Problems to solve:
1: Answer these questions using the article on the album The West Coast Sound:
(a) Which label released the album?
(b) Who wrote the AllMusic review?
(c) On what date were tracks 1, 3, 8 and 10 recorded?
2: Extend the article on the album The West Coast Sound, starting right after its final sentence.

The West Coast Sound (subtitled Volume 1) is an album by drummer Shelly Manne's group Shelly Manne & His Men, recorded at sessions in 1953 and 1955 and released on the Contemporary label. The album features Manne's first recordings for Contemporary from 1953—eight tracks originally released on a 10-inch album—along with an additional four tracks from 1955.

Reception

The AllMusic review by Scott Yanow states: "the music has plenty of variety yet defines the era... Highly recommended and proof (if any is really needed) that West Coast jazz was far from bloodless".

Track listing
 "Grasshopper" (Shelly Manne) - 2:52
 "La Mucura" (Traditional) - 3:02 		
 "Summer Night" (Harry Warren, Al Dubin) - 3:19 		
 "Afrodesia" (Shorty Rogers) - 3:30
 "You and the Night and the Music" (Arthur Schwartz, Howard Dietz) - 3:10
 "Gazelle" (Bill Russo) - 3:01
 "Sweets" (Russo) - 2:53
 "Spring Is Here" (Richard Rodgers, Lorenz Hart) - 2:43
 "Mallets" (Shorty Rogers) - 3:26 		
 "You're Getting to Be a Habit with Me" (Warren, Dubin) - 3:14
 "You're My Thrill" (Burton Lane, Ned Washington) - 3:05 
 "Fugue" (Jimmy Giuffre) - 2:47    	  
Recorded at Contemporary's studio in Los Angeles on April 6, 1953 (tracks 2, 5, 6 & 9), July 20, 1953 (tracks 4, 7, 11 &  12), and September 13, 1955 (tracks 1, 3, 8 & 10).

Data segment:
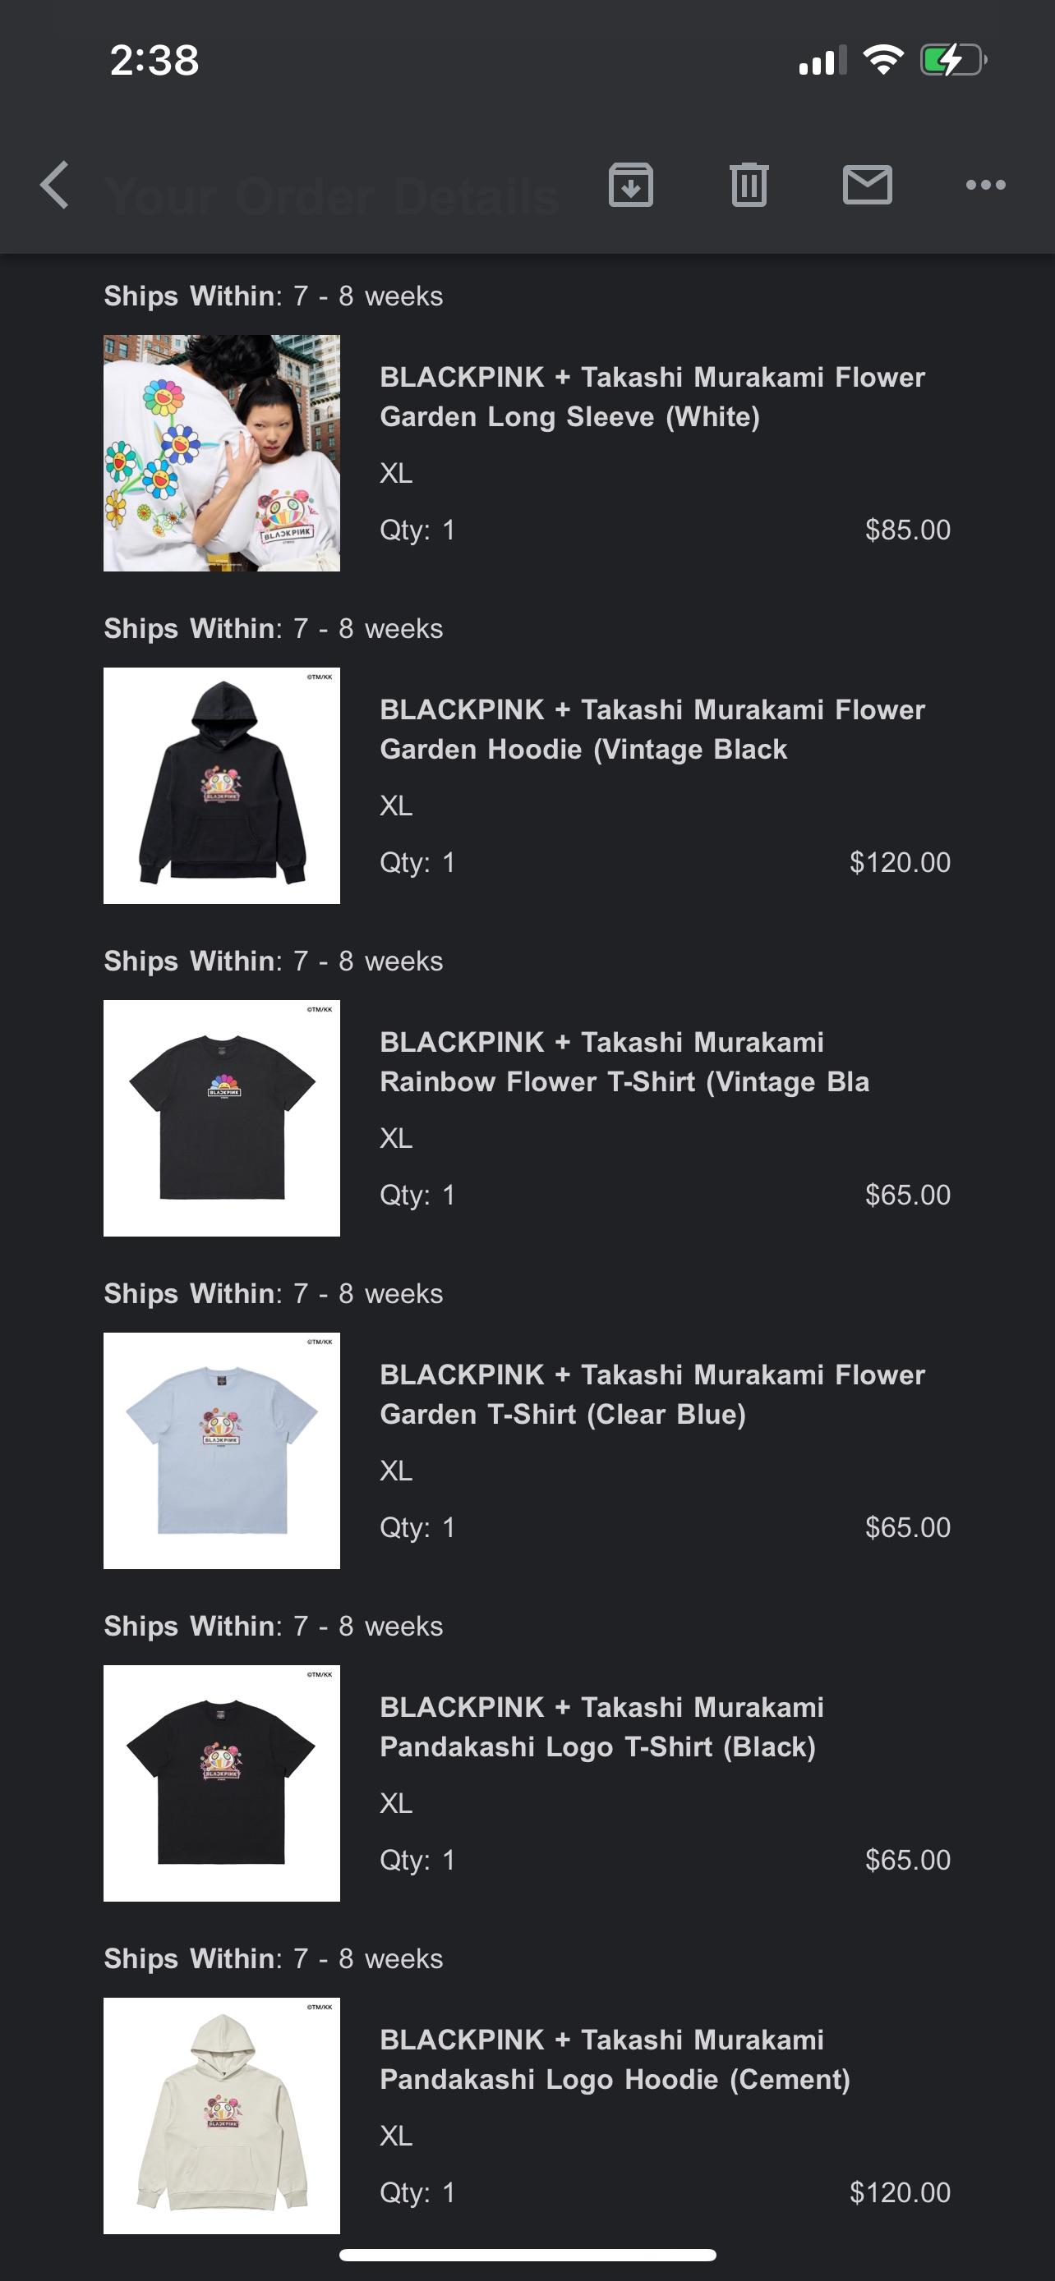Open the Vintage Black hoodie image
The height and width of the screenshot is (2281, 1055).
tap(221, 785)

Answers for the exercise:
1:
(a) Contemporary
(b) Scott Yanow
(c) September 13, 1955

2:
Personnel
Shelly Manne & His Men
Shelly Manne - drums
Bob Enevoldsen - valve trombone
Joe Maini (tracks 1, 3, 8 & 10), Art Pepper (tracks 2, 5, 6 & 9), Bud Shank (tracks 4, 7, 11 & 12) - alto saxophone
Bob Cooper (tracks 2, 4-7, 9, 11 & 12), Bill Holman (tracks 1, 3, 8 & 10) - tenor saxophone
Jimmy Giuffre - baritone saxophone
Russ Freeman (tracks 1, 3, 8 & 10), Marty Paich (tracks 2, 4-7, 9, 11 & 12) - piano
Curtis Counce (tracks 2, 5, 6 & 9), Joe Mondragon  (tracks 4, 7, 11 &  12), Ralph Peña (tracks 1, 3, 8 & 10) - bass
Arrangements by Bob Enevoldsen (track 10), Jimmy Giuffre (track 12), Bill Holman (tracks 1 & 8), Marty Paich (tracks 3 & 11), Shorty Rogers (tracks 2, 4 & 9) and Bill Russo (tracks 5-7)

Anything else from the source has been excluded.